The whistleblower's claims are new, and that sort of by definition (since a whistle needed to be blown) means that the claims were not publicly reported beforehand, so support for this will take time.

That said, there have been prior collaborations between the American Beverage Association and the NAACP of New York to challenge things like Bloomberg's proposed "soda ban" back in 2013. AFAICT, no NAACP representative officially called the proposed ban racist, instead claiming an infringement on personal freedom, but they did note that the structure disproportionately impacted minority-owned businesses, quoting the linked article:

Mr. Bloomberg’s plan, the brief argued, would disproportionately hurt minority-owned small businesses, which faced competition from larger convenience stores like 7-Eleven that would be exempt from the soda restrictions because of a quirk in New York’s regulatory structure.

“At its worst, the ban arbitrarily discriminates against citizens and small-business owners in African-American and Hispanic communities,” the brief said.

It never says the word "racist", but saying a policy disproportionately and arbitrarily harms minorities is effectively describing a racist outcome without necessarily accusing their opponents of racist motives.

The same article also notes ongoing ties between the NAACP and soda companies, particularly Coke:

But the N.A.A.C.P. has close ties to big soft-drink companies, particularly Coca-Cola, whose longtime Atlanta law firm, King & Spalding, wrote the amicus brief filed by the civil rights group in support of a lawsuit aimed at blocking Mr. Bloomberg’s soda rules, which are set to take effect in March.

Coca-Cola has also donated tens of thousands of dollars to a health education program, Project HELP, developed by the National Association for the Advancement of Colored People. The brief describes that program, but not the financial contributions of the beverage company. The brief was filed jointly with another organization, the Hispanic Federation, whose former president, Lillian Rodríguez López, recently took a job at Coca-Cola.

This doesn't prove or disprove the whistleblower's claims; those outside the NAACP (and possibly the NAACP, I can't find a source) have fought restrictions on what food stamp money can be spent on before, unrelated to soda.
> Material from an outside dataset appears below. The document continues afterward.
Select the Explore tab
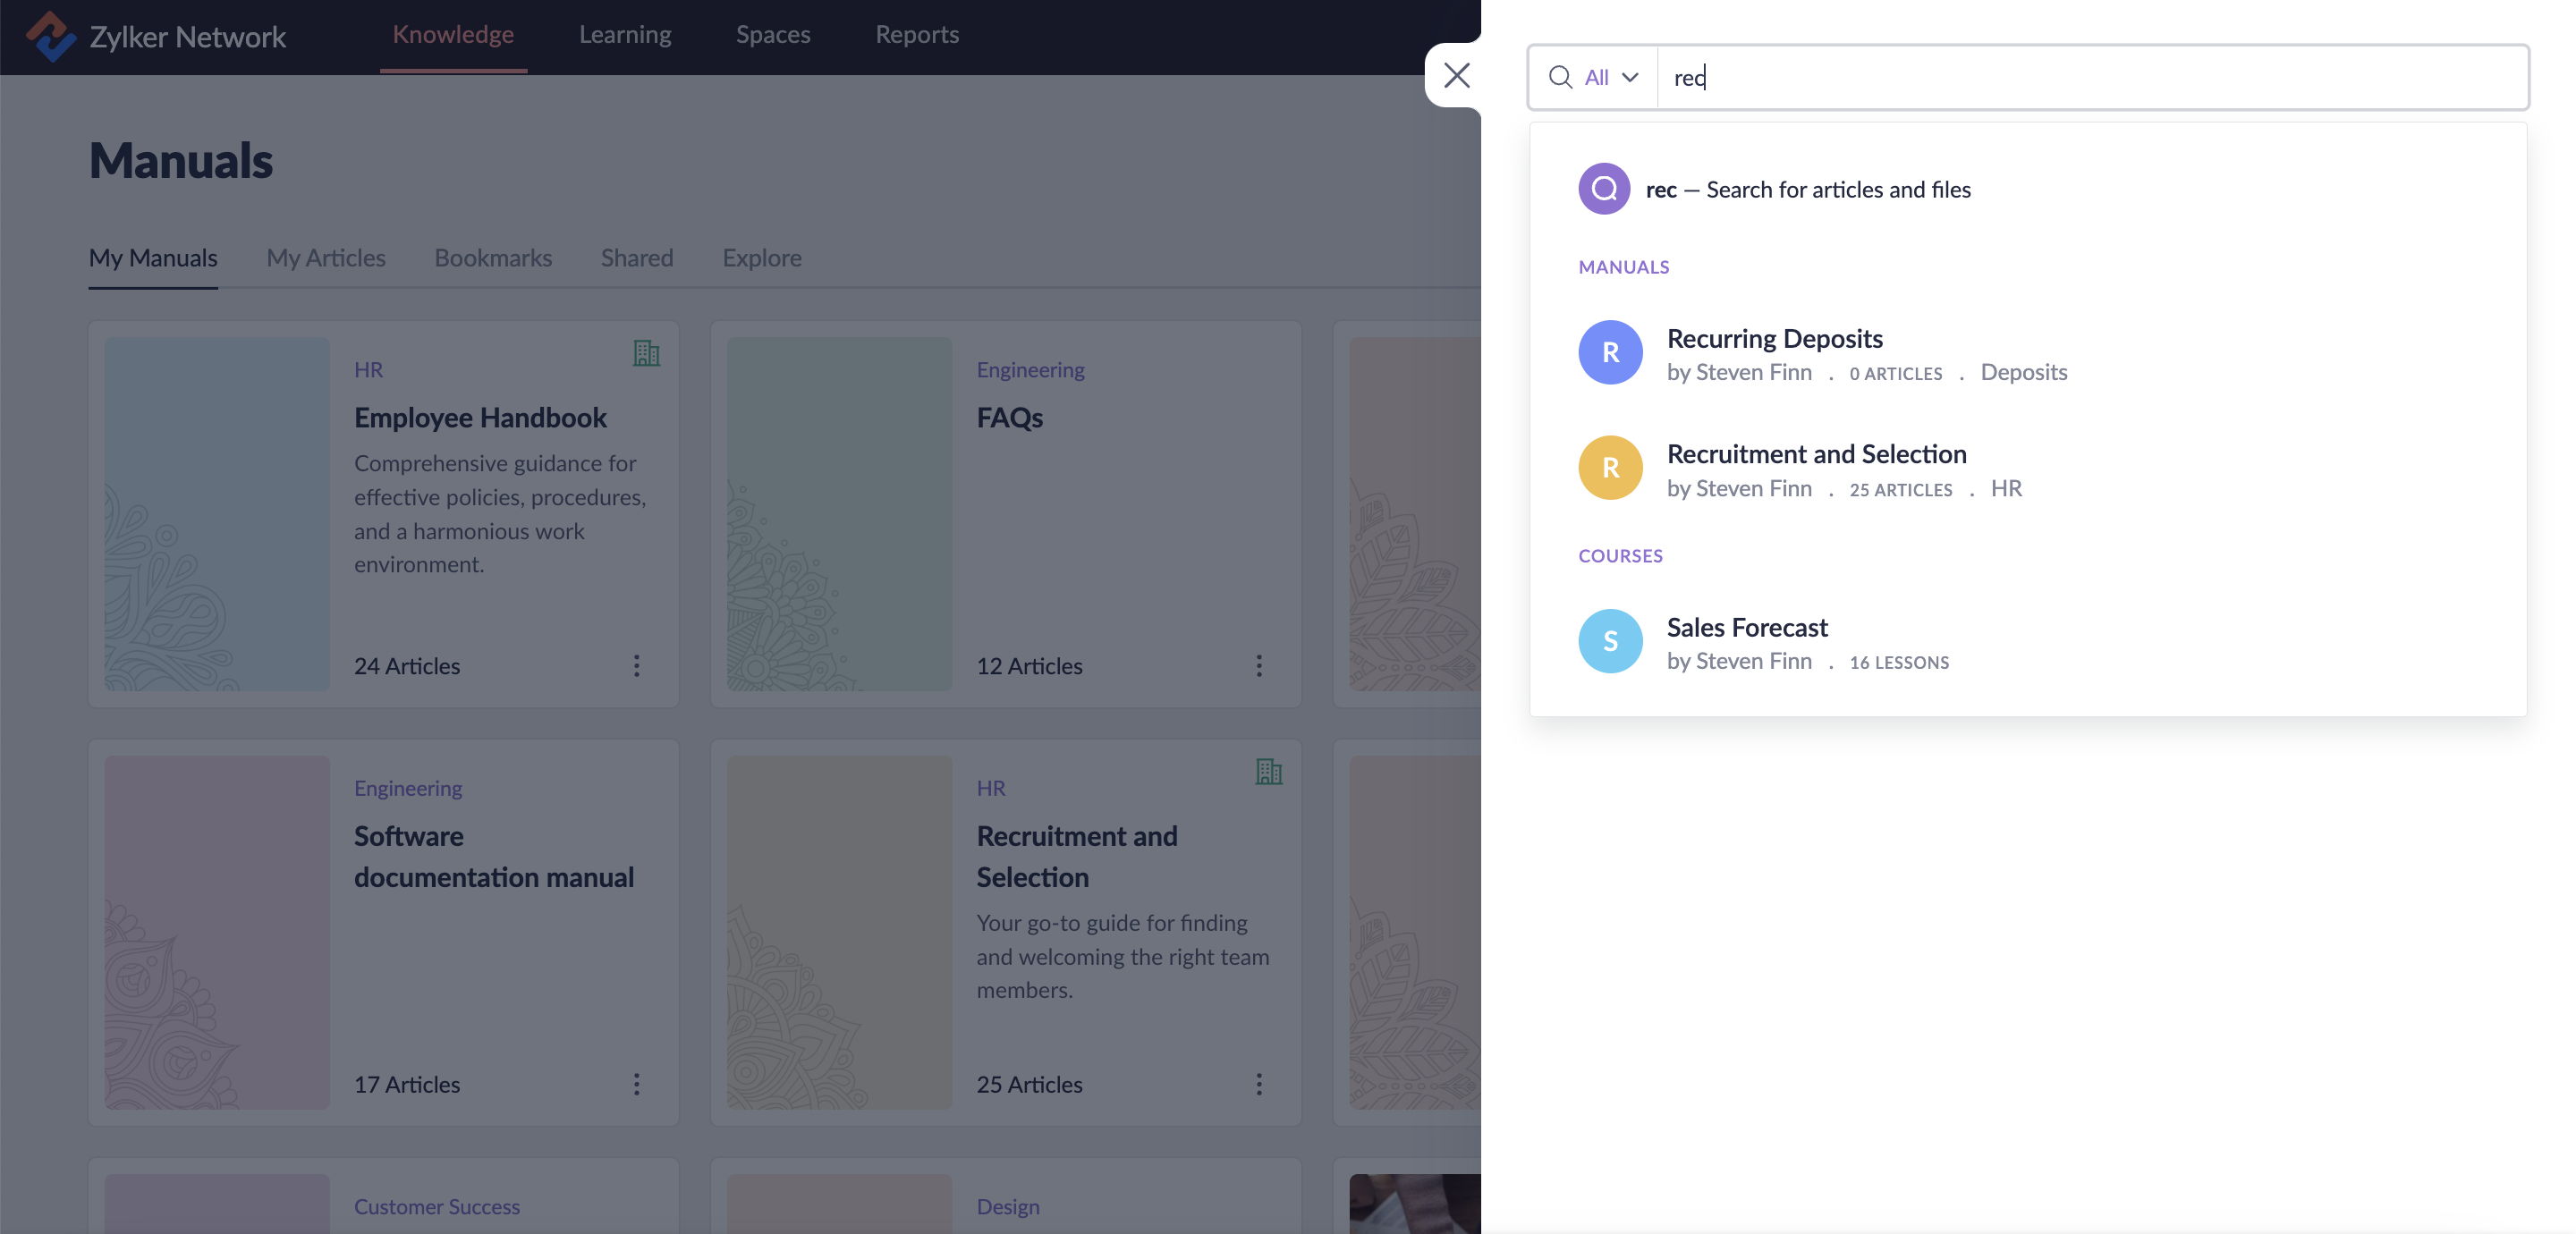The height and width of the screenshot is (1234, 2576). pos(761,257)
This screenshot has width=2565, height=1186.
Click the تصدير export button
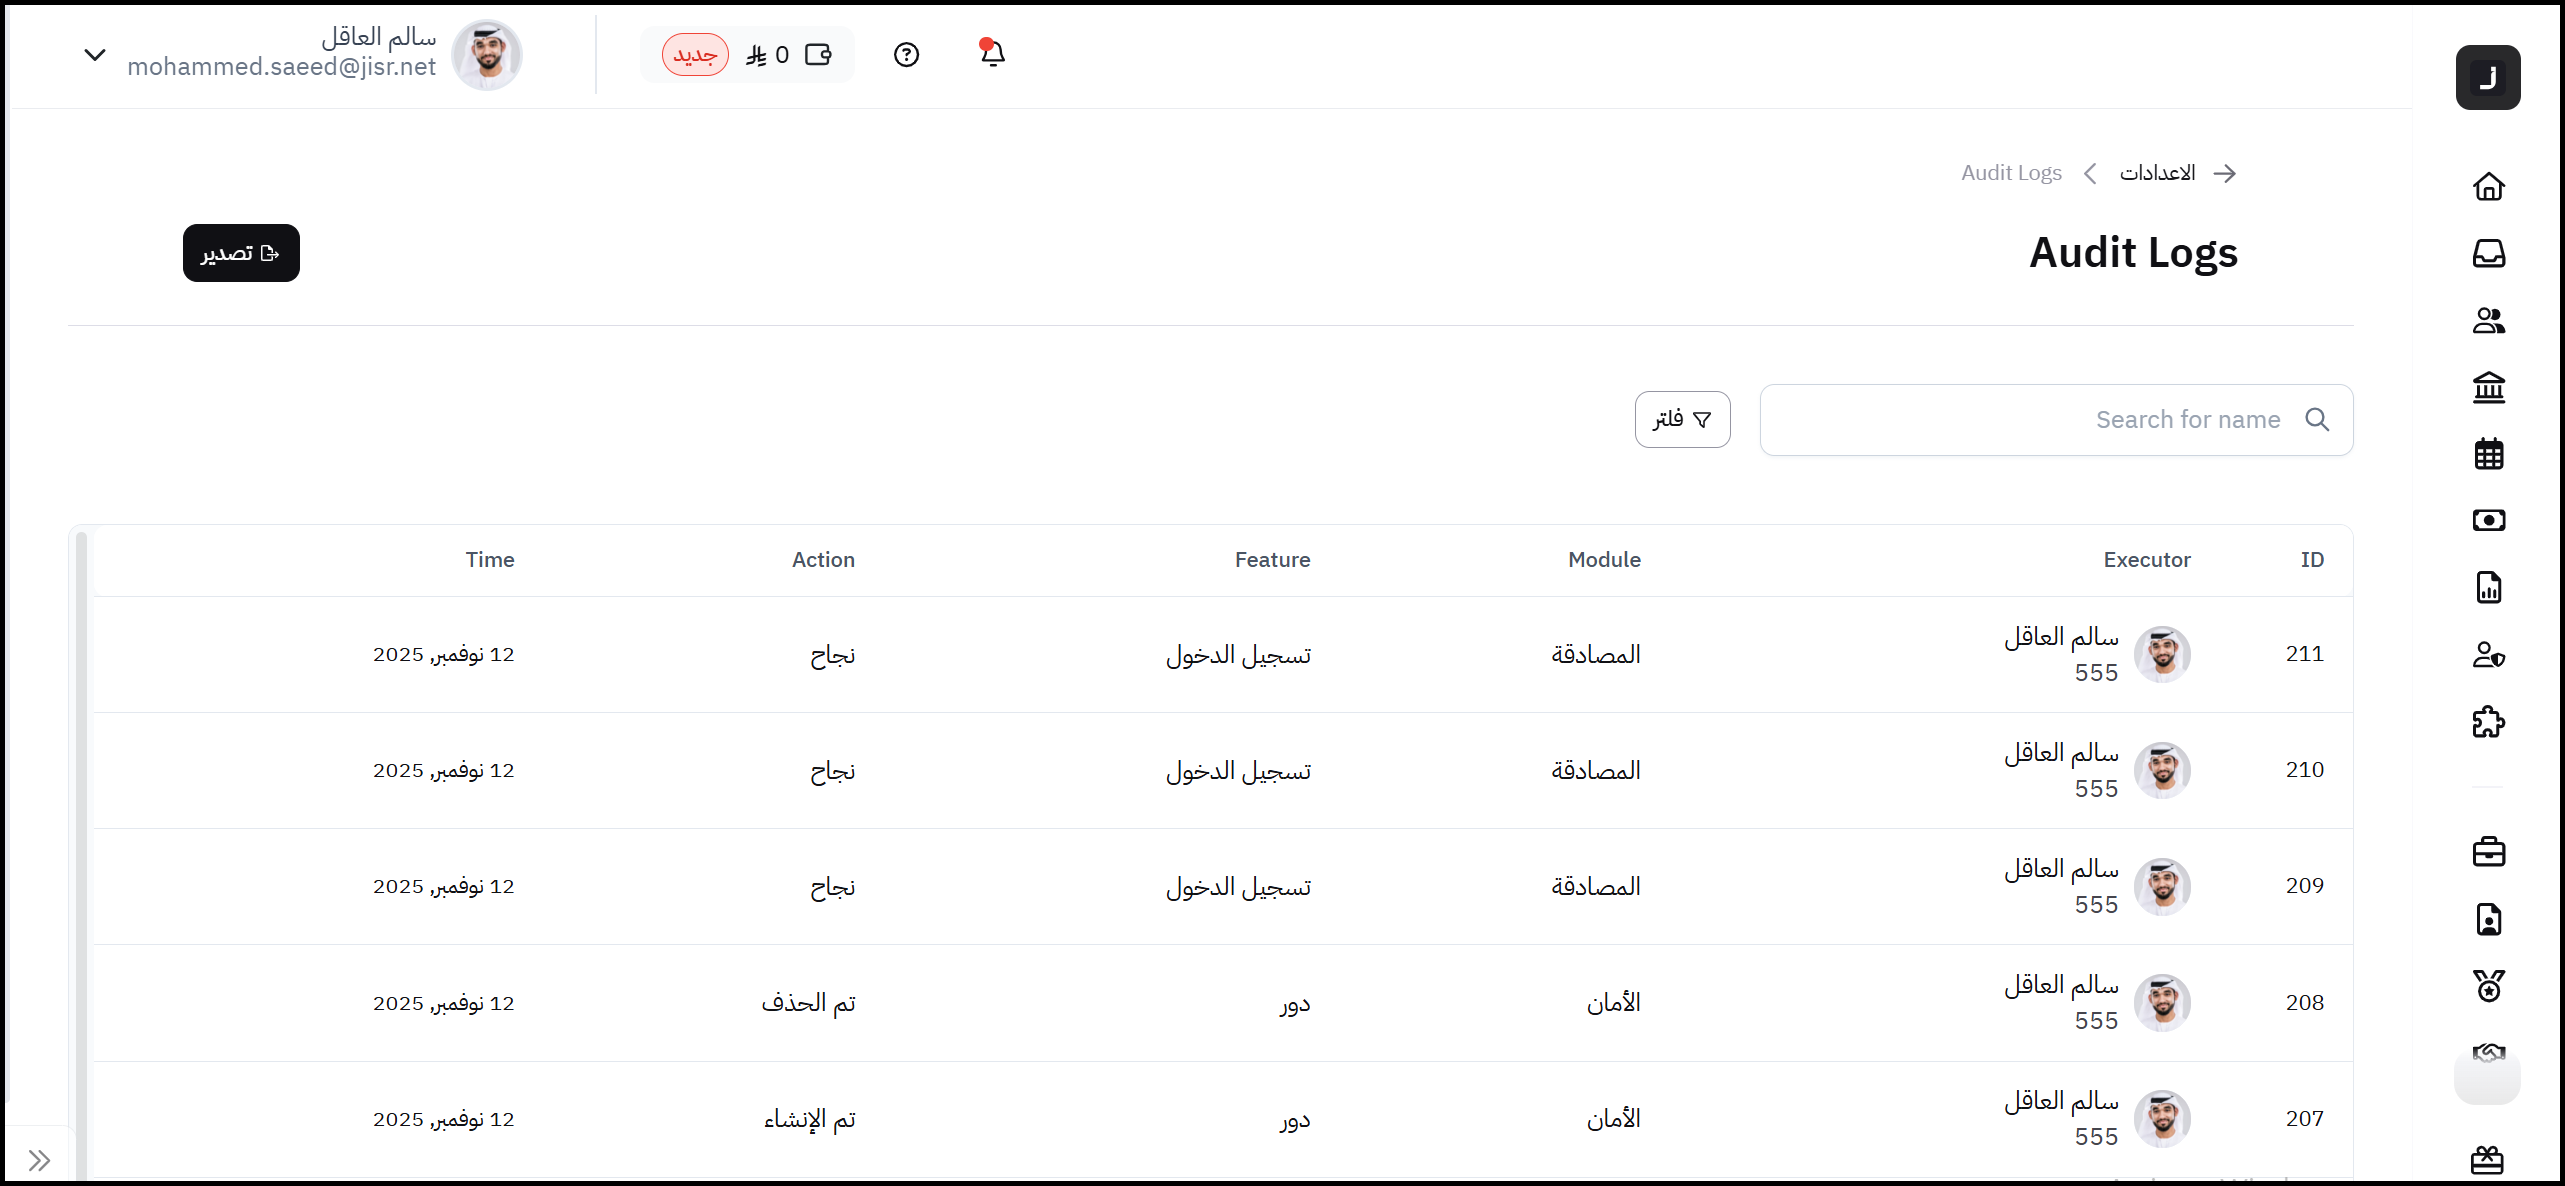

There was a period in the last 20 years in which food stamp critics were claiming recipients were spending it on steak and lobster and either the selection should be limited, or it should be directly distributed as nutritional expert chosen food products, and that approach was criticized as paternalistic, if not downright racist, by various critics. The money Coke contributes to the NAACP is part of many charitable endeavors, and there's no evidence it's enriching the NAACP, vs. merely funding necessary expenditures for their charitable programs.


  1. It is publicly known that the NAACP of New York has opposed at least one specific soda restriction, and claimed the policy had a racist outcome (without explicitly accusing the proponents of the ban of racist motives).
  2. It is publicly known that they did so in coordination with soda industry lawyers.
  3. Coca-Cola specifically is known to have donated tens of thousands of dollars to a program, Project HELP, developed by the NAACP.

Whether the relationship was corrupt (the NAACP took specific actions they otherwise would not have to receive the money) or innocent (the NAACP's beliefs on personal freedom for food stamp recipients and the disproportionate effects on minority small business owners happened to overlap the ABA's goal of blocking soda taxes/bans) can't be proved without relying on the whistleblower at this time.